Актуальная аналитика

Владимир Легойда: Патриарх и Папа смогли ради очень важной цели подняться над разногласиями

  Количество просмотров

Встреча Патриарха Кирилла и Папы Римского Франциска должна стать примером для мировых политиков, считает глава Синодального отдела по взаимоотношениям Церкви с обществом и СМИ Владимир Легойда. В эфире канала «Россия 24» он напомнил, что в совместной декларации содержится призыв к международному сообществу сплотиться для прекращения кровопролития в Сирии и на Ближнем Востоке.

— Эту встречу, еще до начала самого события, назвали исторической и тому есть множество причин. Как бы Вы по итогам оценили это событие, насколько оно оправдало ожидание и каково его значение для всего христианского мира?

— На мой взгляд, встреча, безусловно, оправдала ожидания. Это новая страница в истории христианства. Но это и новая страница вообще в мировой истории и, я думаю, и в истории международных отношений. Я бы сказал, что это событие важно не только для христианского мира, но для мира в целом, потому что темы, которые обсуждались, касаются не только христиан.

— В принятой декларации огромное значение уделено защите христиан, в том числе, в Северной Африке, на Ближнем Востоке. Как вы думаете, вот эта встреча и это обращение, этот призыв, он поможет решить существующий конфликт?

========

ЗАДАНИЕ
Перепишите отрывок интервью от слов «Актуальная аналитика» до слов «и на Ближнем Востоке.» включительно, заменив «кровопролития» на «насилия». Приведенные далее данные здесь никак не используются.

ИСХОДНЫЕ ДАННЫЕ

========

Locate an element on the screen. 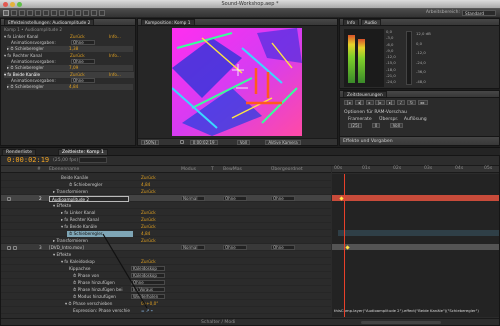 This screenshot has height=326, width=500. hand-tool-icon is located at coordinates (14, 13).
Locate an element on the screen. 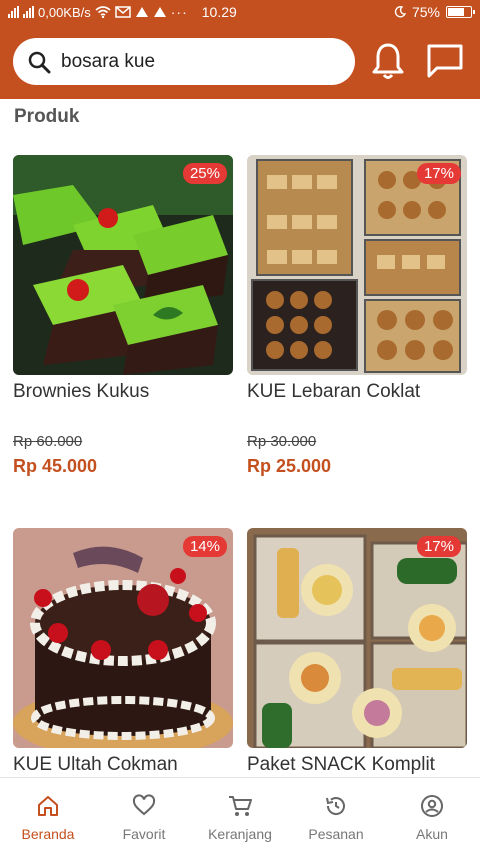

========

ОТВЕТ
Актуальная аналитика

Владимир Легойда: Патриарх и Папа смогли ради очень важной цели подняться над разногласиями

  Количество просмотров

Встреча Патриарха Кирилла и Папы Римского Франциска должна стать примером для мировых политиков, считает глава Синодального отдела по взаимоотношениям Церкви с обществом и СМИ Владимир Легойда. В эфире канала «Россия 24» он напомнил, что в совместной декларации содержится призыв к международному сообществу сплотиться для прекращения насилия в Сирии и на Ближнем Востоке.